In a large bowl, combine flour, sugars, baking powder, baking soda, salt, and cinnamon.
Whisk eggs, Greek yogurt, and vanilla extract in a small bowl. Stir into the dry ingredients just until moistened. At this point, the mixture will be crumbly. (See picture #3 above.)
Stir grated zucchini into the batter just until combined. Don't overwork it; the batter will be thick. If necessary, add up to 1 Tablespoon of milk to achieve the desired consistency. (See picture #4 above.)
Liberally spritz paper insets with cooking spray. Spoon a heaping teaspoon of batter into the bottom of the muffin tin wells. This step will prevent blueberries from immediately sinking to the bottom.

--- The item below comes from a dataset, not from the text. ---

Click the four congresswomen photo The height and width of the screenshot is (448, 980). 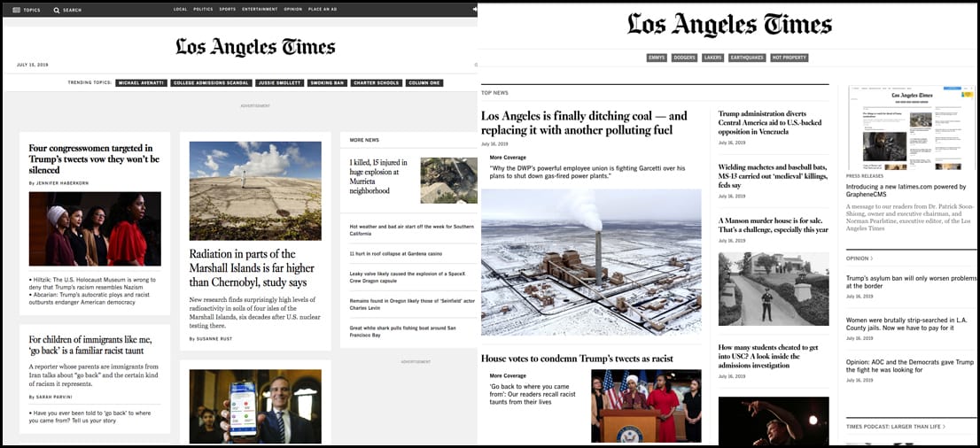95,228
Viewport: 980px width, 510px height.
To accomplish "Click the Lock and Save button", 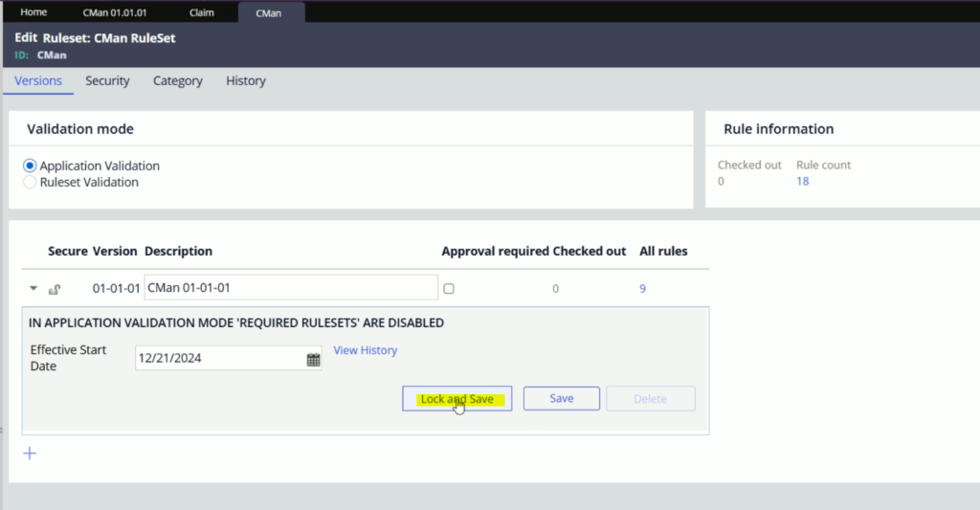I will click(x=457, y=399).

Fold blueberries into the remaining batter, then fill the muffin wells ⅔ full. Don't overfill or the muffin tops might not set properly.

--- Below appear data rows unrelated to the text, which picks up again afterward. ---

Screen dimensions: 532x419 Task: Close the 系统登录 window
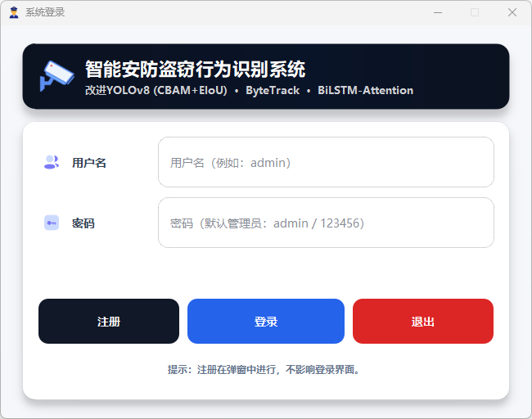512,12
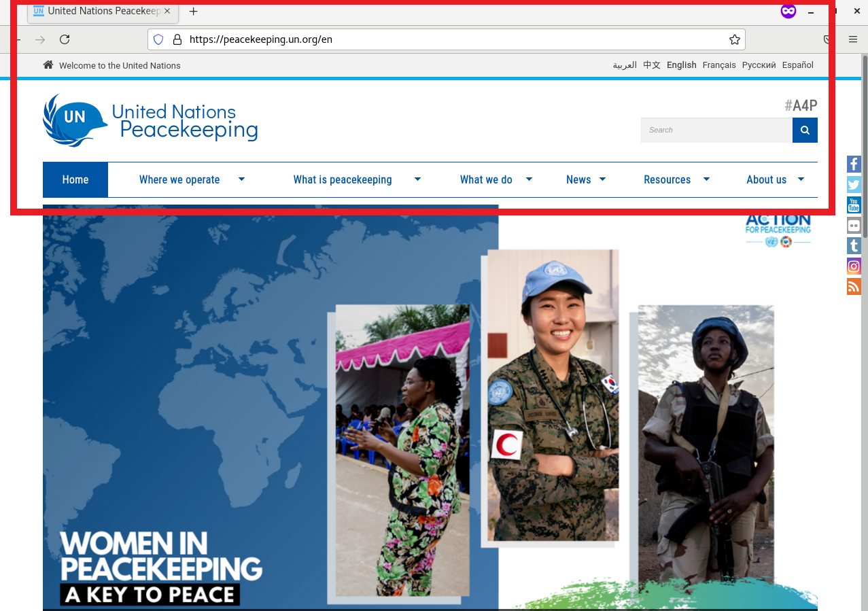Click inside the Search text field
The width and height of the screenshot is (868, 611).
tap(716, 130)
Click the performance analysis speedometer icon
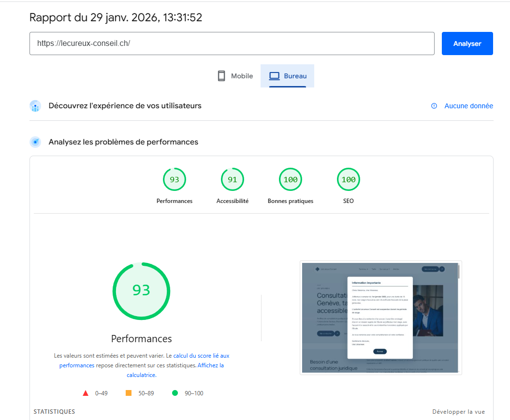 35,142

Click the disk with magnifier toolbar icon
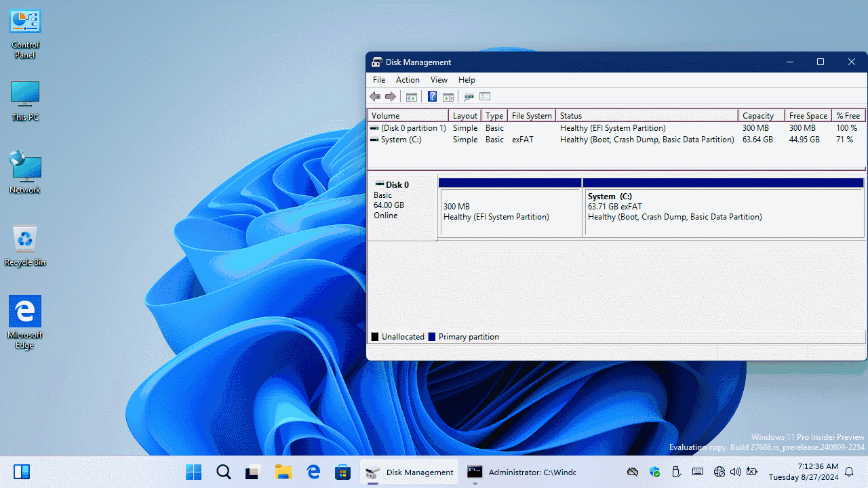[x=469, y=97]
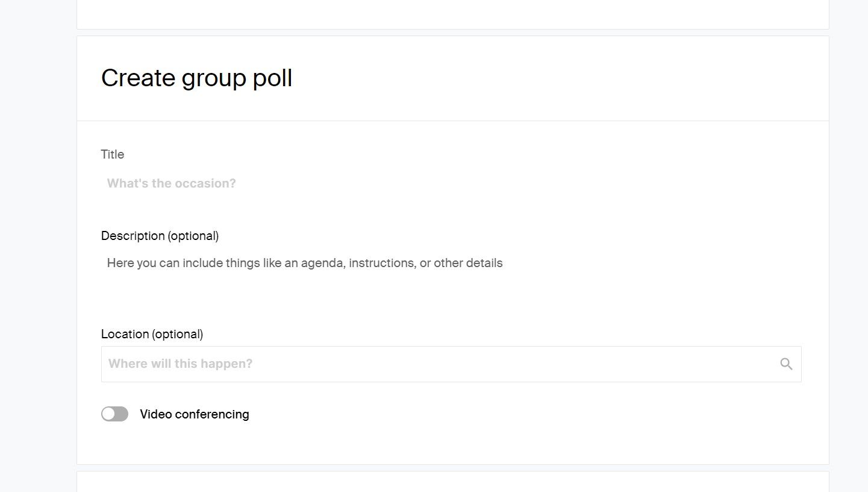The image size is (868, 492).
Task: Click the Video conferencing slider control
Action: (114, 414)
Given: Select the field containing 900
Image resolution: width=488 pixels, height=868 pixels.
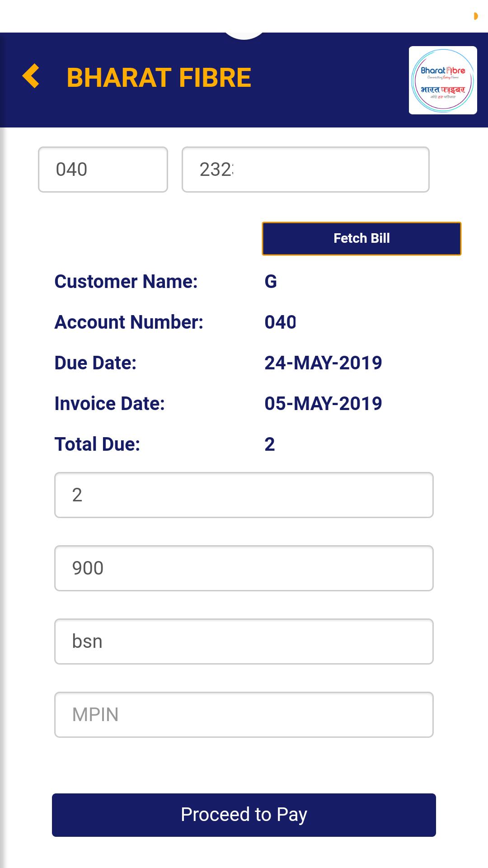Looking at the screenshot, I should click(x=244, y=568).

Bake for 20-25 minutes or until the muffins are firm and lightly browned on the top.
Allow the muffins to cool for 5 minutes in the pan, and then remove them to a wire rack to cool completely.
Video
Notes
See step-by-step pictures and more above.Top Tips:
Don't over-mix the batter, as this can develop the gluten too much and cause the muffins to collapse. Mix just until the ingredients are combined.
If the batter is too thick, add up to a tablespoon of milk. See the picture for step #5 to gauge the proper consistency.
Liberally spray muffin tin wells and paper inserts with non-stick cooking spray!
Let the muffins cool in the pan for about 5 minutes, then remove them to continue cooling. Cooling them in the pan for too long can make them soggy from the steam.
To prevent the blueberries from quickly sinking to the bottom of the muffin, layer a little batter in the bottom of the muffin cup before adding the batter with the blueberries.
Storage:
Countertop: Store the muffins you will use in the next 3-4 days in an airtight container on the countertop at room temperature. Line the container with a paper towel and arrange the muffins on top in a single layer for best results. Place another paper towel on top. The paper towel will absorb excess moisture as the muffins settle, so you won't end up with soggy muffins.
Freezer: Cool the muffins completely, and individually wrap each one in plastic wrap. Store them in an airtight plastic bag or container for about 2 months.